何度も深呼吸をしたあと、ユピエルは縋るような目を神像へと向けた。
「それでは……わたくしはどうすれば、この罪を償えるのでしょうか」
〝それは、我が決めることではない。眷属神たる瑠胡姫の許しがあれば、償えたことにもなるであろう。それまで、神々はそなたの罪を許しはせぬだろう〟
その言葉を最後に、アムラダの声は止んだ。
青ざめた顔のユピエルの指は、わなわなと震えていた。それもそうだろう――崇める神から直接、『てめーは我らを怒らせた』って言われたんだ。
地位は保たれているが、その信用と権威は完全に失墜している。
ユピエルは死んだ魚のような目を瑠胡に向けると、刑務官に慈悲を請う罪人のような声音で訴えた。
「瑠胡姫……様。
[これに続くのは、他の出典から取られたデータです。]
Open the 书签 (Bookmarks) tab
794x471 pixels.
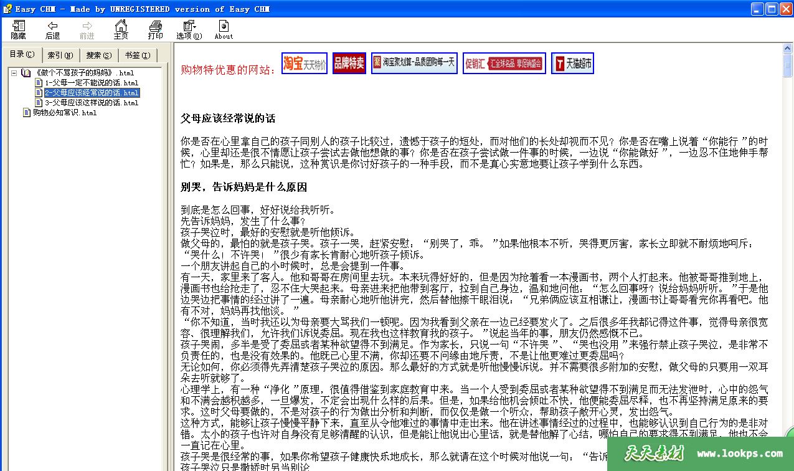137,55
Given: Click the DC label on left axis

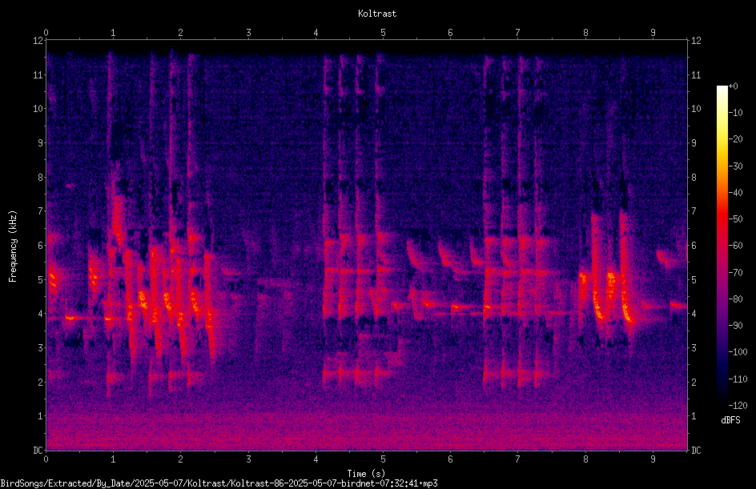Looking at the screenshot, I should click(38, 451).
このたびのことは、わたくしの不徳の致すところでした。深く反省をいたし、今後はこのようなことのないよう、誠心誠意の対応を致します。なにとぞ、わたくしに慈悲をお恵みいただく……」
「なにを言うておる」
冷ややかな目をユピエルに向けた瑠胡は、扇子で口元を隠した。
「拷問されたランドを救った際、妾は御主に申したはず。『御主らのしたこと……永遠に許すつもりはない』と」
瑠胡の返答に顔面蒼白になったユピエルは、膝から崩れ落ちた。
まあ、これはこれで効果的な意趣返しになった……んだろうか? 神に否定された法王っていうのは前代未聞だろうから、立場はかなり悪くなったはずだ。
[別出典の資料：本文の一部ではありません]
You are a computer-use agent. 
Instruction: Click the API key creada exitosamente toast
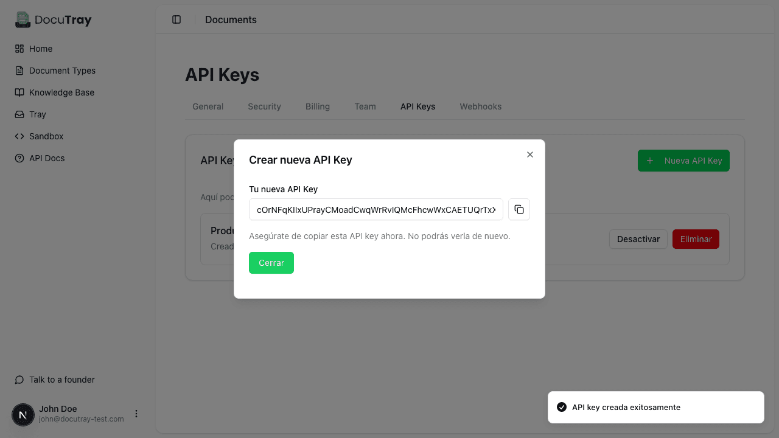coord(655,407)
瑠胡は項垂れるユピエルへ、小さく鼻を鳴らしてみせた。
「御主は妾らにしたことを、アムラダ様の教えを広めるため――そう申すのであろうな。それが教会の正義であるためだと」
「……それがすべてではありませんが、教会としての正義を行ったと、そう認識しております」
「で、あろうな。しかし、他者を排斥し、自己の欲求のままに行う正義は、ただの独善であろう」
瑠胡は顔を強ばらせたユピエルに、一歩だけ近寄った。
「どんな素晴らしい正義とて、他者を蔑ろに、そして排斥するのであれば、それは欲望と変わらぬ。やがて志は失われて権力に傾倒していき、他者を不幸に陥れる力となろう。御主がした正義なぞ、妾は決して認めぬ」
瑠胡の叱責に項垂れるユピエルに背を向けた瑠胡は、俺とセラを交互に見た。これは、ここには用はないから戻ろうってことだろう。
さて帰ろうか……となったとき、クロースが修練場に飛び込んできた。
「レティシア団長っ! あの、怪文書がまたばらまかれて」
「なに?」
クロースから羊皮紙を受け取ったレティシアは、無言で俺に見せてきた。
『ユピエル法王は隠し子だけでなく、教会内で地位を争う者に愛人をけしかけた』
これは――かなりヤバイネタだ。
「怪文書の差し出し人は、まだ村に居るのか?」
「……かもしれん。なんとか見つけ出したいものだがな」
「そうは言ってもなあ。手掛かりが少なすぎるんだよ。今まで一番怪しかったのは、早朝に居たっていう盗人らしいヤ……」
言葉の途中で、馬の嘶きが聞こえてきた。
それでジココエルのことを思い出した瞬間、俺の脳裏にある可能性が浮かび上がった。
「ランド、どうしたんですか?」
途中で押し黙ってしまった俺を心配したのか、セラが声をかけてきた。
素直に答えようと思ったが、近くにいるユピエルたちに話の内容を聞かれたくない。俺はセラや瑠胡と伴って、廊下へと出た。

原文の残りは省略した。